Reel Shorts | The Women

13 09 2008


It’s been ten years since “Murphy Brown” left the air and in her first project since, writer/director Diane English shows just how out of touch she has become with her gender in this all-star flop in the ultra-disappointing remake of the classic 1939 film, “The Women.”

After circulating around Hollywood for the past 15 years, this story of a group of women who try comfort their friend after they discover that her husband is having an affair is like a car in need of a tune up; many stops and starts, but the story never gets out of first gear.

Unlike the winning chemistry demonstrated in the fashion foursome, “Sex and the City,” this group of diverse friends simply grate on each other and more importantly the audience. Mary Raines is career-climbing socialite who doesn’t spend as much time with her husband as she used to. In the absence of quality time at home with her husband, she turns to her close group of friends led by bitch magazine editor, Sylvia Fowler (Annette Benning), free-spirited stay-at-home mom, Edie Cohen (Debra Messing) and lesbian artist, Alex Fisher (Jada Pinkett-Smith).

But when the friends discover that Raines’ husband is having an affair with sexy “spritzer girl,” Crystal Allen (Eva Mendes) all hell breaks loose.
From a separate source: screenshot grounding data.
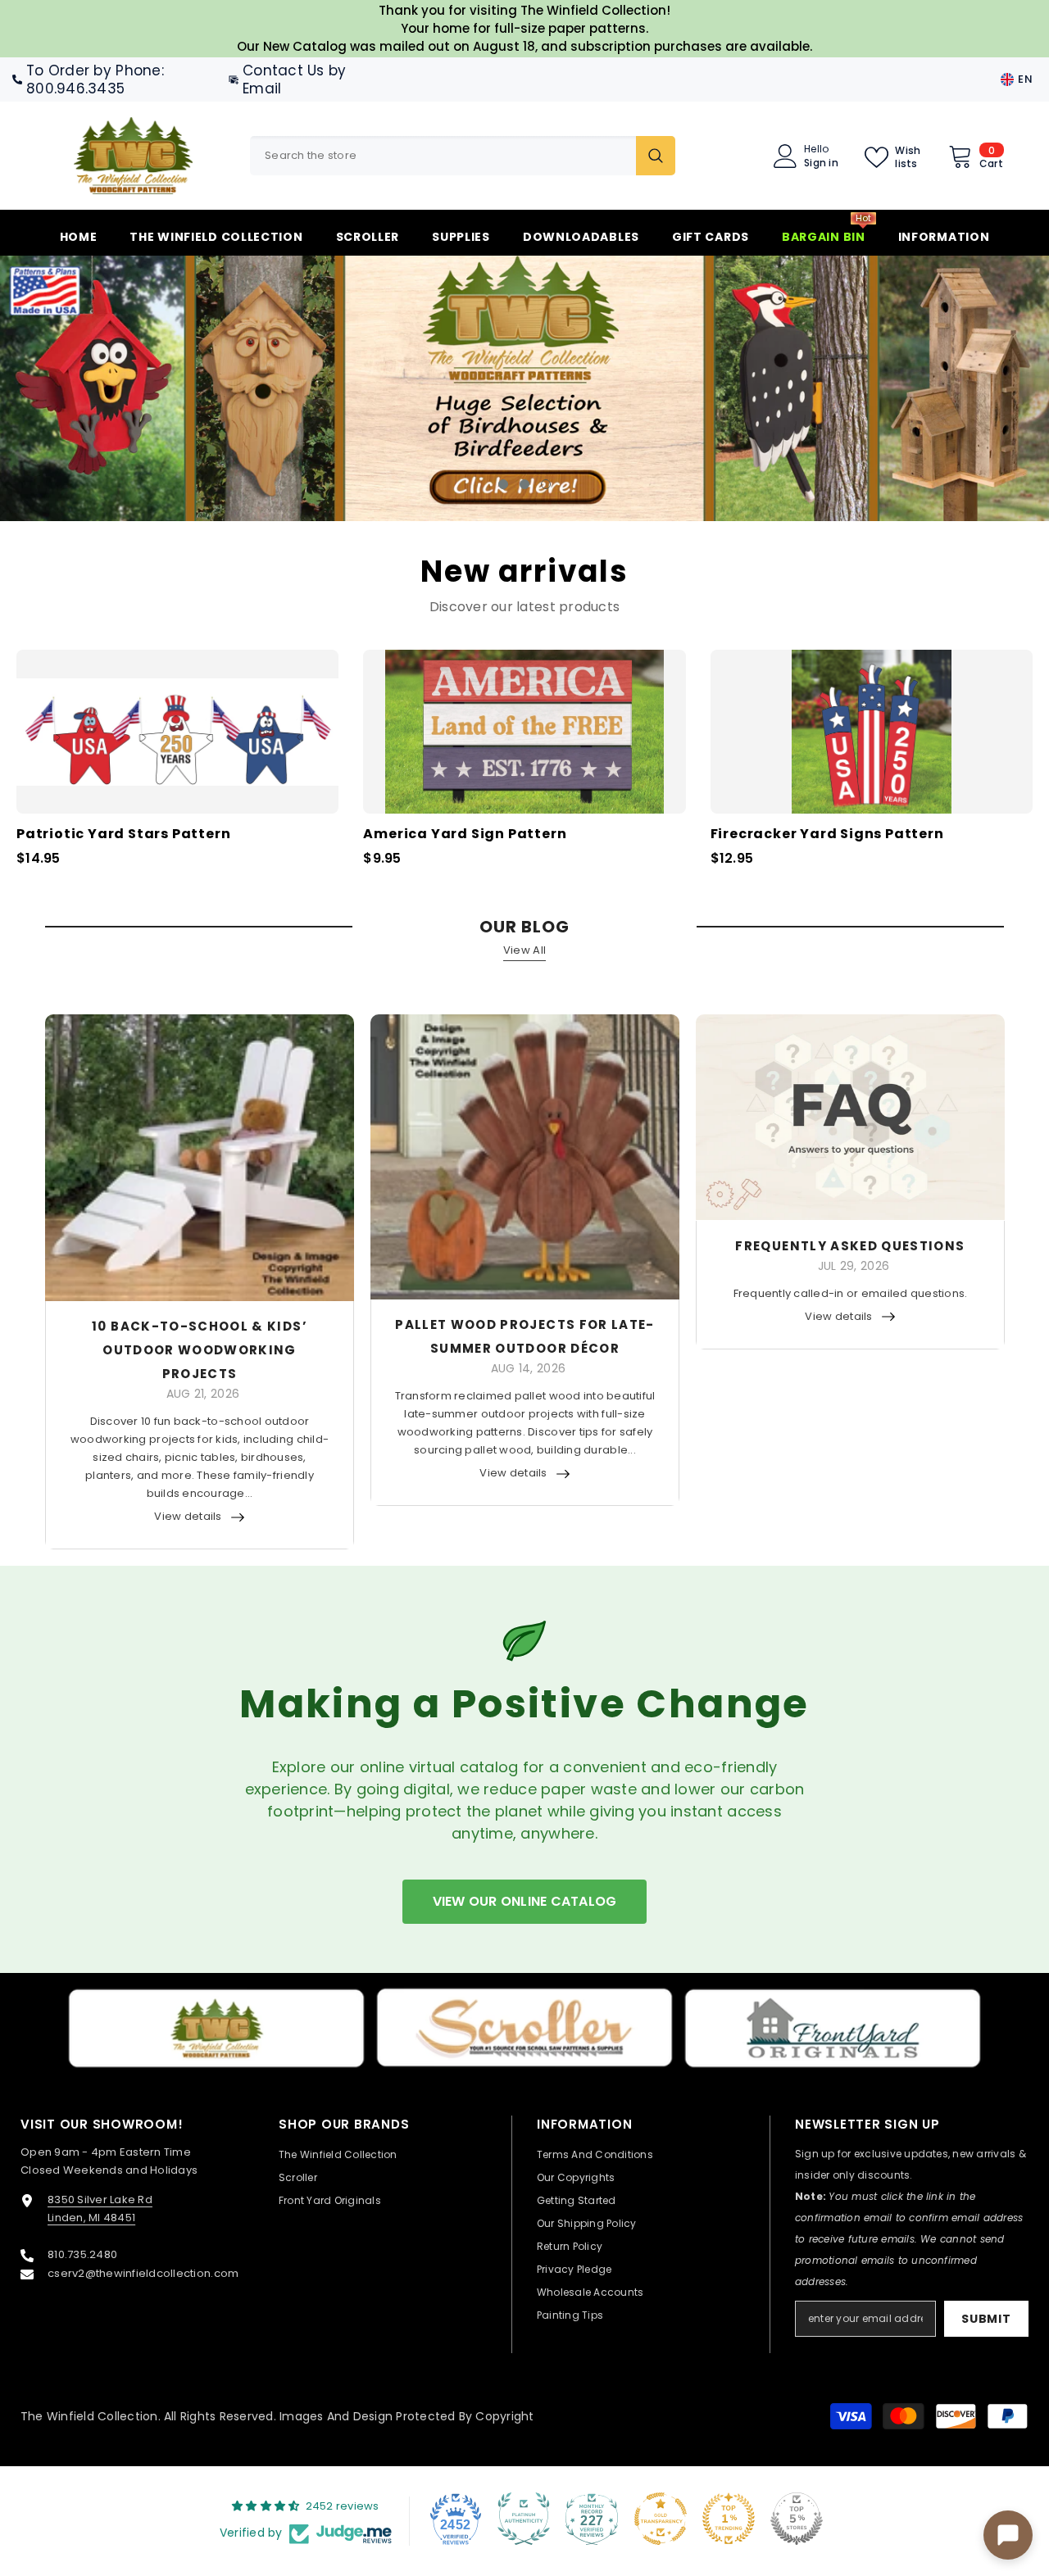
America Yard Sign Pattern (464, 834)
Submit (985, 2319)
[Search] (462, 155)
In one of the few moments in the film that actually work, Allen’s introduction is captured with enough sex appeal to make men hide their “surge!” The remainder of the film is about overcoming relational tragedy and learning how to find yourself amidst life’s more challenging moments.

One of the problems with recreating the witty banter of George Cukor’s original 1939 film is that the politics regarding women have come along way in the past 70 years. Many of the jokes and situations that worked then have been shown and rehashed to the point where it is no longer cutting edge or shocking. English also gets the most unlikeable performance from Benning in her career. Her character’s back-stabbing, me-first, do-anything-to-win mentality may play well in presidential campaigns, but is not endearing in an ensemble comedy.
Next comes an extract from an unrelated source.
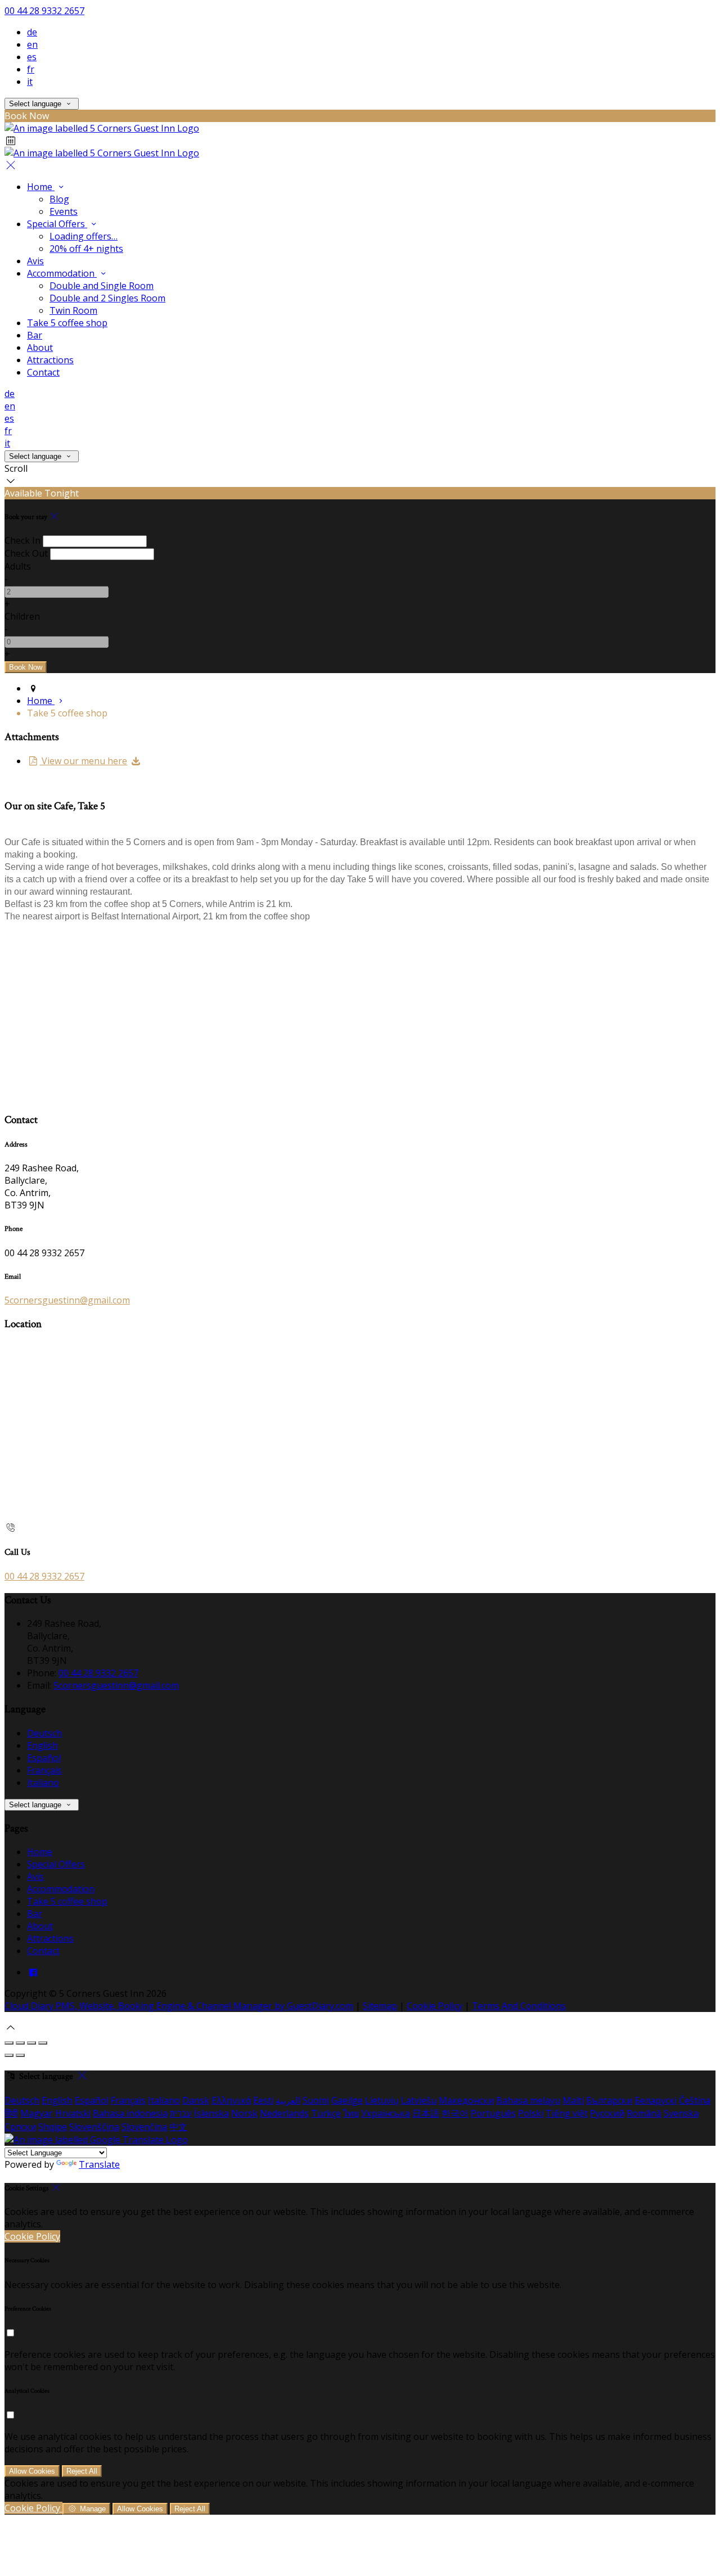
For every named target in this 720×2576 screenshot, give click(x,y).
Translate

What saves the film from being totally unwatchable is that several actors “pop” in throughout the proceedings, provide the film a jolt of energy and simply disappear. Pinkett-Smith’s Fisher’s steals all of her scenes providing humorous commentary to the crazy shennanigans that seem to occur constantly around her. After she introduces her friends to a supermodel she’s dating, they ask why she has an attitude. “She’s hungry,” Fisher replies as the model nibbles on a napkin in the corner.

Further moments of levity also come in the form of housekeeper, Maggie (Cloris Leachman), rehabbing film producer/shark, Leah Miller (Bette Midler) and the all-knowledgable mother, Catherine Frazier (Candice Bergen). In the hands of each of these screen vets, English’s script momentarily comes alive and provides brief moments of hopes that this big-budget spectacle could be saved. But as soon as the film shows a little promise, the “flashes of light” are extinguished and once again we’re in the dark.

Ryan plays a more evolved version of her “When Harry Met Sally” character. While her friends try everything to protect and support her, there’s something about Mary that simply can’t keep her down. The irony of the film is while there is not a single man caught on a single frame of the film, their presence dominates the story. Whether trying to get over one or conceive one, their fingerprints are all over the story.

Unfortunately, English’s story just goes on and on . . . an on. For a woman, who a decade ago was one of the preeminent voice for all concerns female, English’s film feels like it’s living in the past. For a story, which is supposed to represent a year in the life feels just like what it is . . . and for a man who LOVES looking at women, that’s way too much for even me!